Good one. "Maltese Falcon" hews very closely to third-person limited. (I say this not from memory, but because I went and grabbed the book off the shelf.)

The one major exception is the opening paragraph, which describes in some detail the physical appearance of Sam Spade (ending with the charming line "He looked rather pleasantly like a blond Satan.") But after that he pans in and seems to stay tight in Spade's POV.

Jen said...

Hi David! Welcome back! Missed you.

I agree Hemingway did better at short stories than he did at novels, but he's Hemingway so he's entitled to get away with just about anything. Consider the curious case of For Whom The Bell Tolls . It's a novel, and a long one, and it's breathtaking. But wait! Get into its structure a little more and -- it's a collection of short stories!! Every five pages or so, one of the characters steps in with, "Wait, I will tell you." And we get an entirely different narrative from an entirely different point of view for a little while. In fact I've come to believe that this book wasn't so much a novel as it was a love letter to Spain and all the people Hemingway met over there. Earnest, old buddy, we miss you. Best to your many cats.

Jen, first prelate of the Church of Hemingway

David Isaak said...

Hey, Jen--

That's perhaps the most perceptive analysis of "For Whom the Bell Tolls" that I've ever seen becasue it goes straight to the point, and emphasizes the book's strong points, while admitting its weaknesses. (Well, it has a couple of others--a little too "mannered" in places, and a couple of odd passages that are the Hemingway equivalent of purple prose.) But, yes, it reads like interlocked stories, and therefore lacks the full-body-blow impact of a novel.

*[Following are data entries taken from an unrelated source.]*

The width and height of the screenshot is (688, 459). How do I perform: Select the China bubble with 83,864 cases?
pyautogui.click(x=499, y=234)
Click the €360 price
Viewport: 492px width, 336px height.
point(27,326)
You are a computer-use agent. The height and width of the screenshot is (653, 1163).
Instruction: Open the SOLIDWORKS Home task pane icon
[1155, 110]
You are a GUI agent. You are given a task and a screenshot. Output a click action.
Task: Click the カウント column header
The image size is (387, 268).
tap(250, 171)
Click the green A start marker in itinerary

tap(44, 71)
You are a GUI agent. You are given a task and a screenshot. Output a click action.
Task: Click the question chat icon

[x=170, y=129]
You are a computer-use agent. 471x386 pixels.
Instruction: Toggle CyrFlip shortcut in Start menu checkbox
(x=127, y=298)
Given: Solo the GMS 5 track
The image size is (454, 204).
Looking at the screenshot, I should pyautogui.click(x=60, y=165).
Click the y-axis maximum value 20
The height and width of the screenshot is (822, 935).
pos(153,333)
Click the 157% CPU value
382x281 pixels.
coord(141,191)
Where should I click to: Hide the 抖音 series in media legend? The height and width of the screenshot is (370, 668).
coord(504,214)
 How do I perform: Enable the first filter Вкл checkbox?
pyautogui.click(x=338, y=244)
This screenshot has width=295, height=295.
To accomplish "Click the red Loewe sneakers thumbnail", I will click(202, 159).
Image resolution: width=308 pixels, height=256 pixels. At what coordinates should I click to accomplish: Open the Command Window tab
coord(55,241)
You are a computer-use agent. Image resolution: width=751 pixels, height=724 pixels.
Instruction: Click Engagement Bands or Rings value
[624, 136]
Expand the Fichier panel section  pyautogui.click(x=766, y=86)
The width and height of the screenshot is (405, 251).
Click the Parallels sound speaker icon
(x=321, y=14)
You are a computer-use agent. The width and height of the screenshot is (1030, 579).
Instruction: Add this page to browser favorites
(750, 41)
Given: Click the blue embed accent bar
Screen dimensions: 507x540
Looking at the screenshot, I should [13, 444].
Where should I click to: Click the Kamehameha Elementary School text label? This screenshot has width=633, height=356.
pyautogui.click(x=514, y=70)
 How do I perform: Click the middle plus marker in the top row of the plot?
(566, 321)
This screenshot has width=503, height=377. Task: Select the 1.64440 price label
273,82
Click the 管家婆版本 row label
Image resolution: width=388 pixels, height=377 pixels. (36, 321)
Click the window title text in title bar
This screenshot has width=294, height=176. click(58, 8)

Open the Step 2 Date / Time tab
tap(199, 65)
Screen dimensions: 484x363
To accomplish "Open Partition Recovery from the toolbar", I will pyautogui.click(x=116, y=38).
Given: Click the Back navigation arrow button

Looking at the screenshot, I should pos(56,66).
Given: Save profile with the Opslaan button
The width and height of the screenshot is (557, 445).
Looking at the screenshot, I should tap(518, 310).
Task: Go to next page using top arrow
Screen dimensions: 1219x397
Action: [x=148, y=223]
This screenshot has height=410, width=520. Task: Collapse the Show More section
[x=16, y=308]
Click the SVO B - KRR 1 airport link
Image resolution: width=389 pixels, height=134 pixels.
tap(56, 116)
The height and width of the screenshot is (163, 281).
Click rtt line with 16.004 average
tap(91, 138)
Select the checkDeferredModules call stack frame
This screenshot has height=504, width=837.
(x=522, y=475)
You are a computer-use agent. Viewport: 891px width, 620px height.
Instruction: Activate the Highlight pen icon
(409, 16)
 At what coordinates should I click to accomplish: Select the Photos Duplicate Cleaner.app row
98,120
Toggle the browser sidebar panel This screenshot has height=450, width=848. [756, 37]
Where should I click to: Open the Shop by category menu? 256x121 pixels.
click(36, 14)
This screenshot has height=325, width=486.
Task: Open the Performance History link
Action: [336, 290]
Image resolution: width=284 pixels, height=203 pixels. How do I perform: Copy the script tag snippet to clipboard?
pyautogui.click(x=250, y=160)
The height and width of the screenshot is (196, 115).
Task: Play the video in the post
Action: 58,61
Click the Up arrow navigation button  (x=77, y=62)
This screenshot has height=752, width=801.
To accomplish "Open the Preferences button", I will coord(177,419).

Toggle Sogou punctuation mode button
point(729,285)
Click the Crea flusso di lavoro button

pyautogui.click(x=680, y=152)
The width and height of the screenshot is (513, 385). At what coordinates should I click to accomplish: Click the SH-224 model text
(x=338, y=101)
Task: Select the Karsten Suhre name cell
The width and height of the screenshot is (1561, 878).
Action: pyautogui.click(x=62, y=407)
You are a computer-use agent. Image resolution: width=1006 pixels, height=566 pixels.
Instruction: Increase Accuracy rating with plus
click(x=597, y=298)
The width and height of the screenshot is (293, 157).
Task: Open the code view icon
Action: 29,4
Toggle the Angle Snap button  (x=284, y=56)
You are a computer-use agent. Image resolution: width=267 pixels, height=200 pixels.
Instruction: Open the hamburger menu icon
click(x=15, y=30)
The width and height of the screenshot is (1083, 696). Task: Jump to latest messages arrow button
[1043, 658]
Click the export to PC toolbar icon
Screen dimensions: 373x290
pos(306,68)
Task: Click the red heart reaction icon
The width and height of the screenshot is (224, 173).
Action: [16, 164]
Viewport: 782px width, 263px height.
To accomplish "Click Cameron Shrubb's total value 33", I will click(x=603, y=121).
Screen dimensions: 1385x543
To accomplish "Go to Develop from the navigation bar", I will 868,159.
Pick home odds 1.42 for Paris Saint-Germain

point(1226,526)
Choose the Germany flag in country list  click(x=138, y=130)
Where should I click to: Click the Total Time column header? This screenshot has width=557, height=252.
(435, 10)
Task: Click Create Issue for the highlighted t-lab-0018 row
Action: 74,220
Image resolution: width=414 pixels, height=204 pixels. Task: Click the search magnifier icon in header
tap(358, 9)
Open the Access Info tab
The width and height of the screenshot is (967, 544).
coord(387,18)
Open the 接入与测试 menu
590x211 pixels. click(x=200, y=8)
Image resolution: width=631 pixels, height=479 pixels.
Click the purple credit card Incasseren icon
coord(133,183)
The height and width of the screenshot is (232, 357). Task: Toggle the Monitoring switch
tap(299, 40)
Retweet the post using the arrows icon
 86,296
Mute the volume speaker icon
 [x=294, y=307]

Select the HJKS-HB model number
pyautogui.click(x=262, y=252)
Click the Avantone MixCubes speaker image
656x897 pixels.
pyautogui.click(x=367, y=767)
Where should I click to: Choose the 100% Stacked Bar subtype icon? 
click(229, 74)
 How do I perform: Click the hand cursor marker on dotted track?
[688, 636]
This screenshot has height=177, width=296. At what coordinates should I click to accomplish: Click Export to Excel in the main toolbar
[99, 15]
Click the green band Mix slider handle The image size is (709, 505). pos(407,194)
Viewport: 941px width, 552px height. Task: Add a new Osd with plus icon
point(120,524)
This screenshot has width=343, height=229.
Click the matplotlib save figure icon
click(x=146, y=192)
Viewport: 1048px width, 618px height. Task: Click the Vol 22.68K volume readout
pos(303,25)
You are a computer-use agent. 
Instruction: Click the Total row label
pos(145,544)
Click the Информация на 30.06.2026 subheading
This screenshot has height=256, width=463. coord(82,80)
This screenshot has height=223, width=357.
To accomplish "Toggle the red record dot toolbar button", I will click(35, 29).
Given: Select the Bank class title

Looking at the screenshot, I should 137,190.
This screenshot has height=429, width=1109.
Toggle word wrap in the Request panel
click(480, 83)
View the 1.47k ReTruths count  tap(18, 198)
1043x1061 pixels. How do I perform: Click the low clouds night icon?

I think that Fitzgerald was right, and that there is a bit of a peasant in every novelist--someone who slogs away. Ernie would probably punch my lights out for saying this, but he was really more of a ballet dancer or gymnast: light on his feet and given to the spectacular rather then the cumulative effect.

No wonder he was so concerned with keeping up his macho image.

Jen said...

(Preen) Why thank you. He only wore his tutu when nobody was looking. (Or so he thought...)

Btw, I quoted you again in my blog. Sorry, but you're just so darn quotable.